▸ **Stated goal**
Rewrite the data below with every occurrence of "target icon" changed to "gear icon", leaving all other text as it stands.
══════
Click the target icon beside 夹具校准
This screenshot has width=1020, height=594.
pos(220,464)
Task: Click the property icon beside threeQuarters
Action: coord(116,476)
══════
▸ **Answer**
Click the gear icon beside 夹具校准
This screenshot has width=1020, height=594.
pos(220,464)
Task: Click the property icon beside threeQuarters
Action: coord(116,476)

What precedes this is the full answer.